Please set down the data again exactly, minus the pictures.

##### EXCERPTED RECORDS #####

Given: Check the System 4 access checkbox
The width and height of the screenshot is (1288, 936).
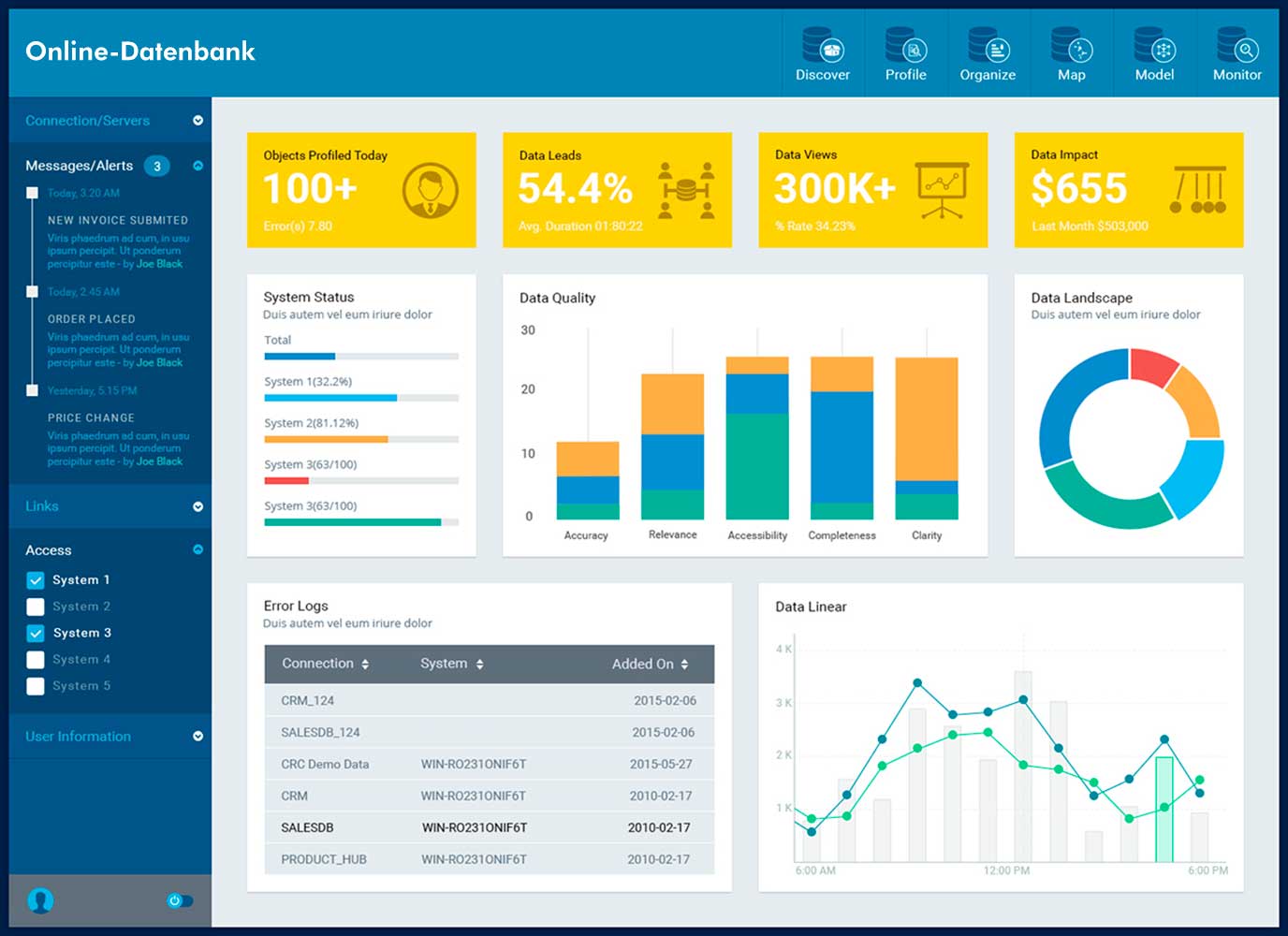Looking at the screenshot, I should (36, 660).
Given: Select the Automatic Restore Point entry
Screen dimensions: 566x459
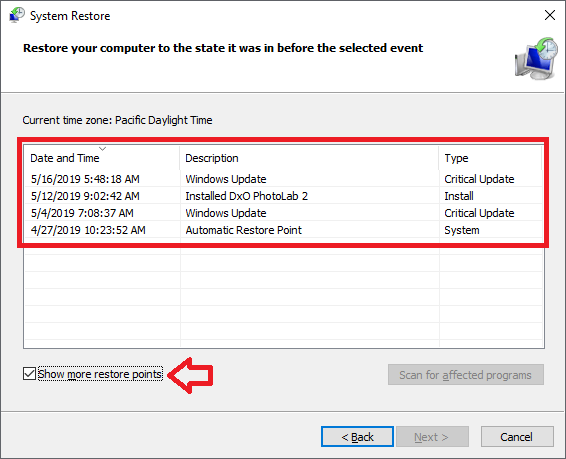Looking at the screenshot, I should pyautogui.click(x=283, y=230).
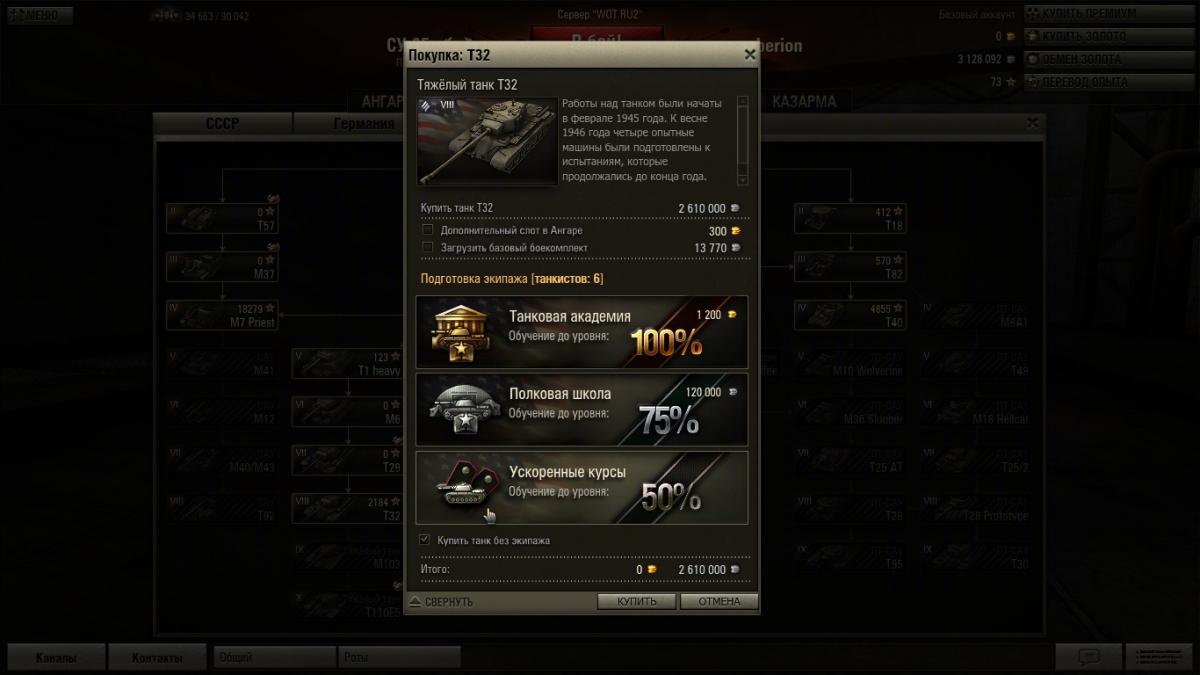1200x675 pixels.
Task: Enable the extra Hangar slot checkbox
Action: (428, 230)
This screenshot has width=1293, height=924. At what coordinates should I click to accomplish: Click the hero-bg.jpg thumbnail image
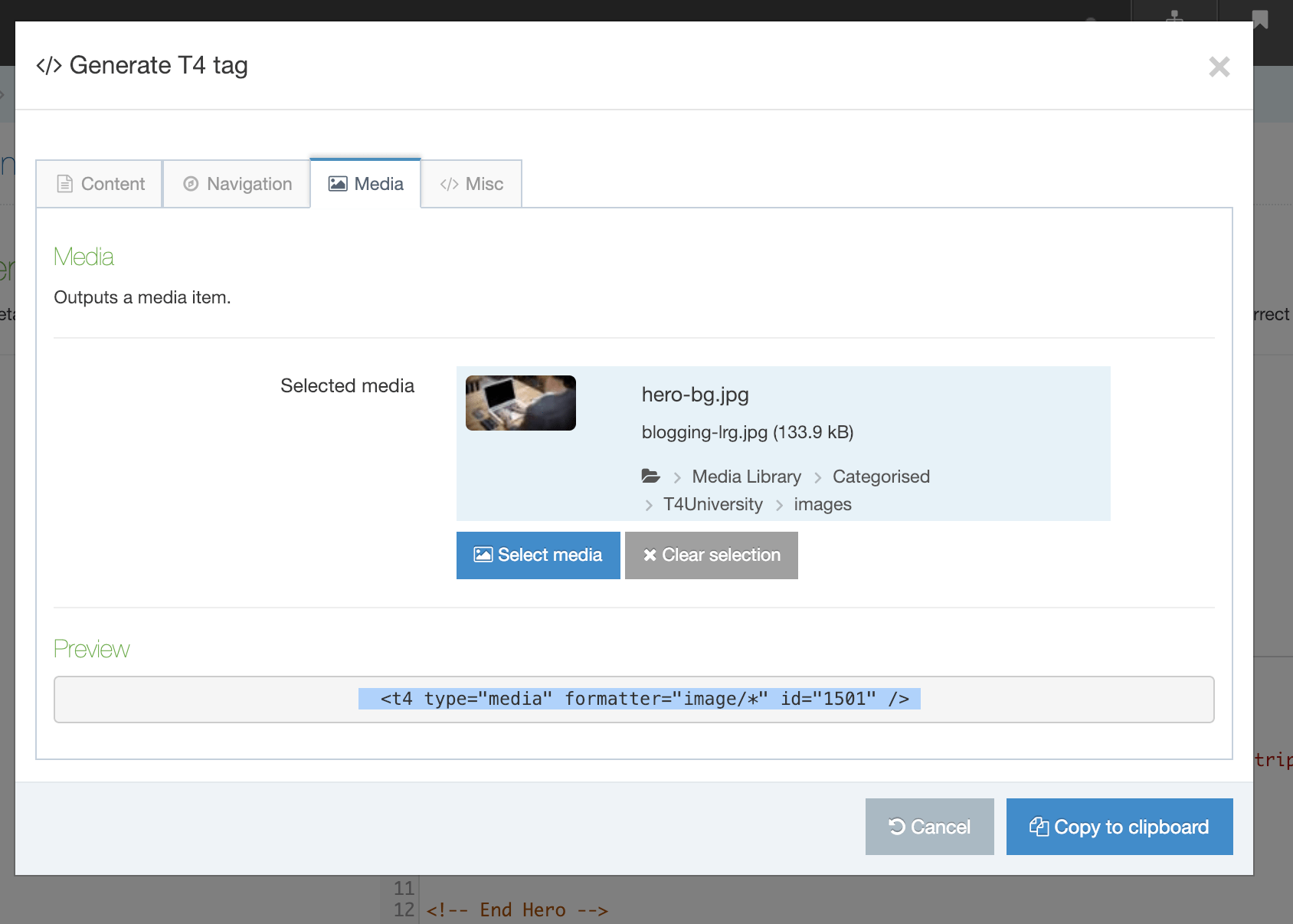point(521,403)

#####

RESULT BELOW:
Given: Check the System 4 access checkbox
The width and height of the screenshot is (1288, 936).
Looking at the screenshot, I should (36, 660).
Given: Select the Automatic Restore Point entry
Screen dimensions: 566x459
Looking at the screenshot, I should pyautogui.click(x=283, y=230).
1200x675 pixels.
Task: Enable the extra Hangar slot checkbox
Action: (428, 230)
This screenshot has width=1293, height=924. At what coordinates should I click to accomplish: Click the hero-bg.jpg thumbnail image
point(521,403)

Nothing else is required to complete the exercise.